A morte é um processo
Todo
ser vivo morre, e o processo merece respeito e reverência.
O veterinário veio em casa dar assistência ao
Neguinho, o vira-lata de longos pelos cinzas que meus pais resgataram das ruas
dez anos atrás.
Na minha visita anterior, Neguinho já estava cheio de tumores e
com dificuldade para se levantar sozinho, mas ainda andava, ia sozinho tomar
sol em seu canto favorito no gramado, e vinha ficar sob a mesa onde sentávamos
para jogar cartas e bater papo — de onde só levantava de novo com ajuda da
técnica que meu pai desenvolveu sob medida para ele.
Mas desta vez, Neguinho não se levantava mais. Nem
para fazer cocô ou xixi.
Bebia água e comia algo se colocado em sua frente.
O
veterinário colheu sangue e deu o diagnóstico: insuficiência renal e hepática.
Neguinho foi internado no dia seguinte para uma ultrassonografia que constatou
tumores na bexiga e baço.
Os médicos somente diziam que a situação era
gravíssima. Quem sugeriu eutanásia fui eu.

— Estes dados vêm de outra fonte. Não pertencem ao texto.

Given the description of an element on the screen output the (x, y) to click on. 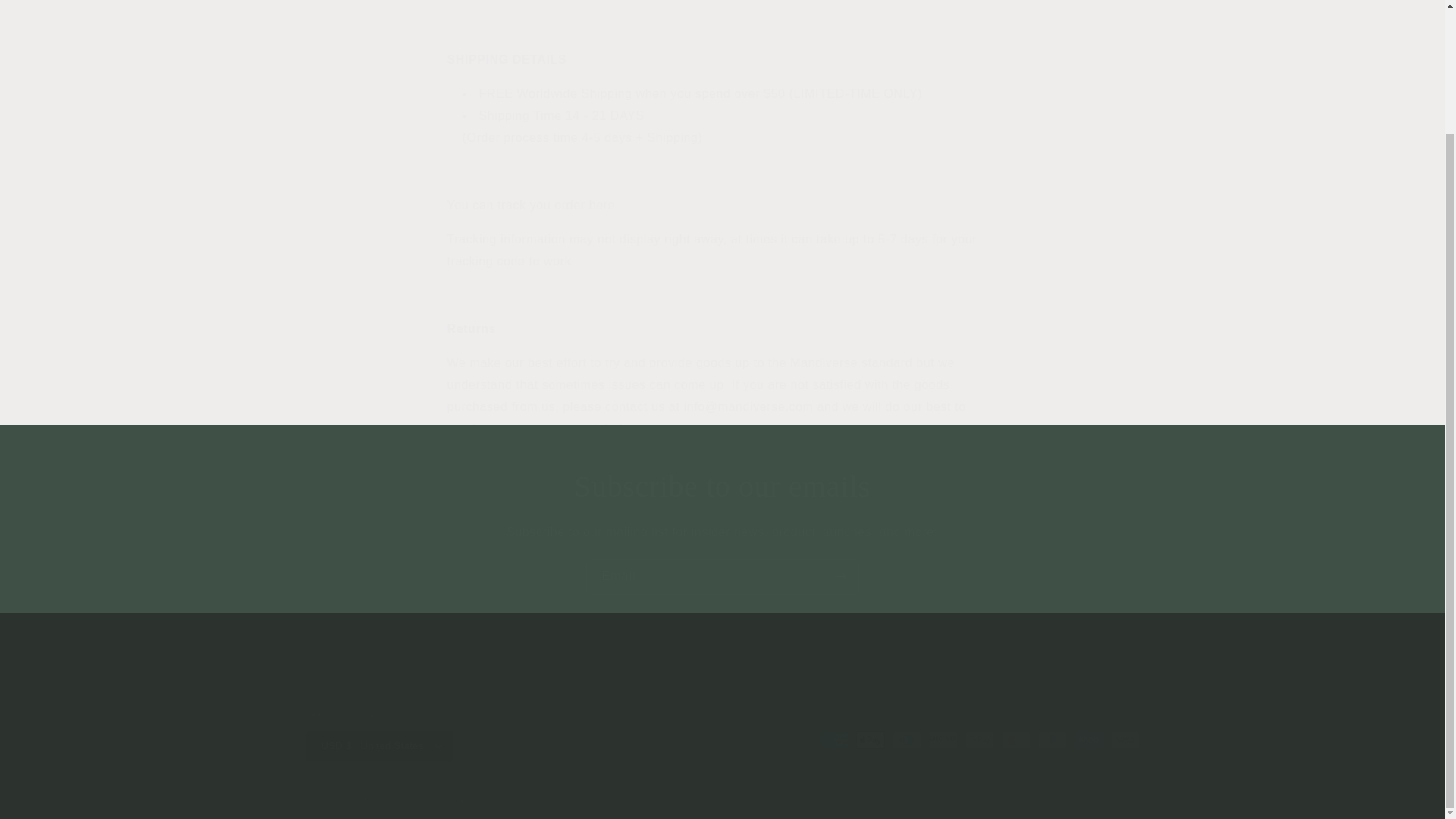
Email (722, 576)
Subscribe to our emails (721, 486)
Track Order Status (601, 205)
Given the description of an element on the screen output the (x, y) to click on. 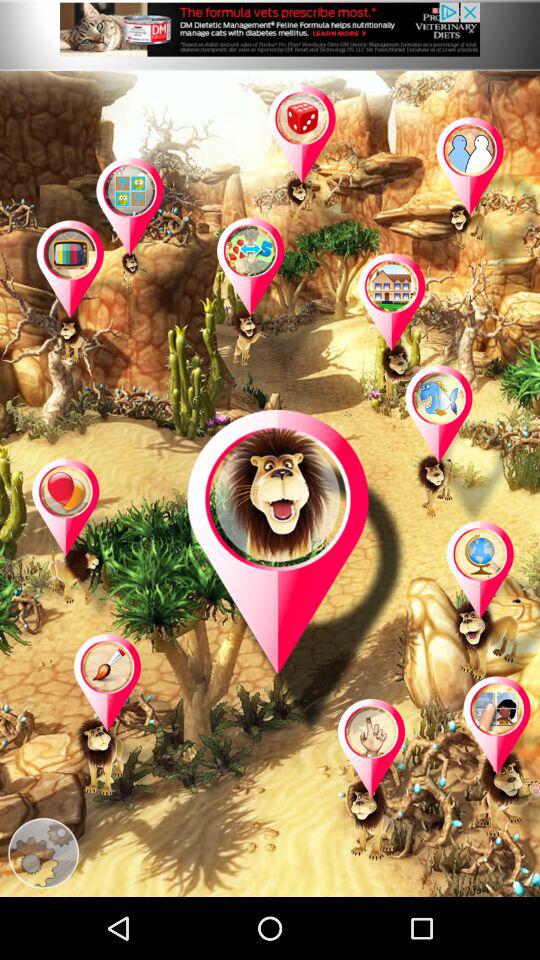
open page (297, 573)
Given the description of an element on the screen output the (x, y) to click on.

Há que se saber dizer chega.
A morte vem para todos
que vivem —bactérias inclusive, mortas no processo de divisão celular que transforma
uma em duas, assim como o teletransporte da ficção científica destrói um corpo
aqui para recriá-lo lá longe.
Se a vida é o processo de auto-organização de
sistemas biológicos às custas de cadeia de transferência de energia e matéria,
chamada "metabolismo", morrer é o processo de desorganização
paulatina quando o metabolismo cessa, salvos casos de
desintegração súbita por aniquilação da estrutura do corpo.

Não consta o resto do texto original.